Data items:
•••••

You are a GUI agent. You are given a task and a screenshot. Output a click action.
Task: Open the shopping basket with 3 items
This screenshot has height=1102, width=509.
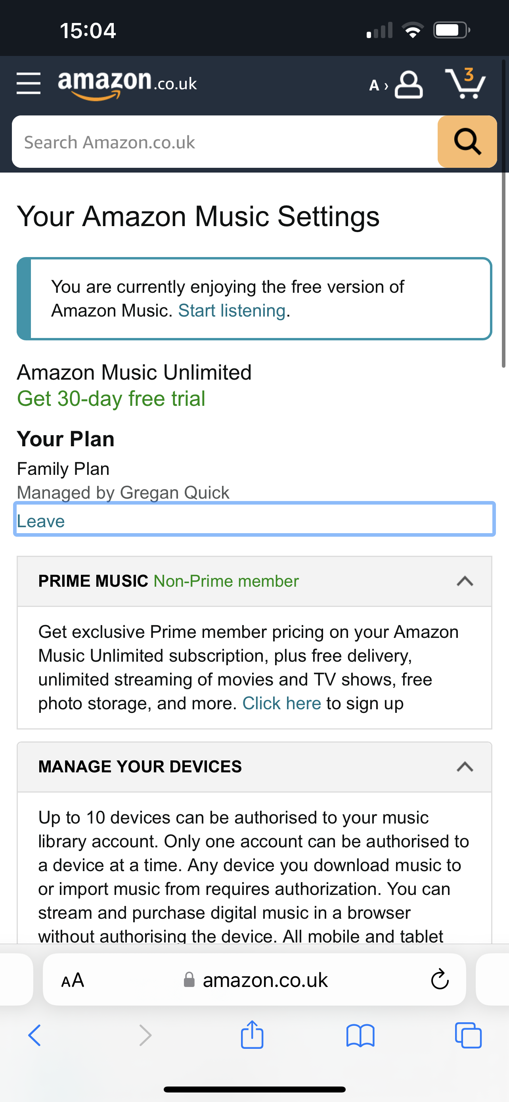coord(465,83)
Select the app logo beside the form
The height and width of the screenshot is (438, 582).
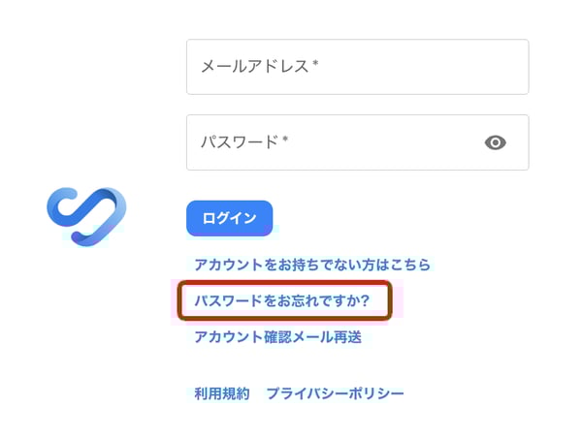[x=86, y=217]
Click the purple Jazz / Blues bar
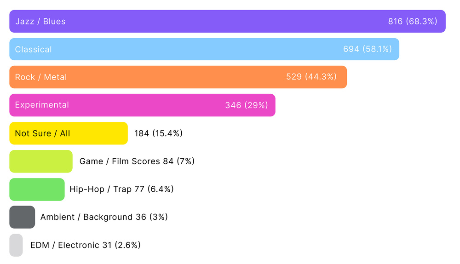 pyautogui.click(x=227, y=22)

•••••

With pictures omitted, restate word for word every line above from the one containing "This screenshot has height=1102, width=509." to the end of the entries.

SOLUTION TO THE PROBLEM →
This screenshot has height=1102, width=509.
coord(465,83)
Select the app logo beside the form
The height and width of the screenshot is (438, 582).
[x=86, y=217]
Click the purple Jazz / Blues bar
 pyautogui.click(x=227, y=22)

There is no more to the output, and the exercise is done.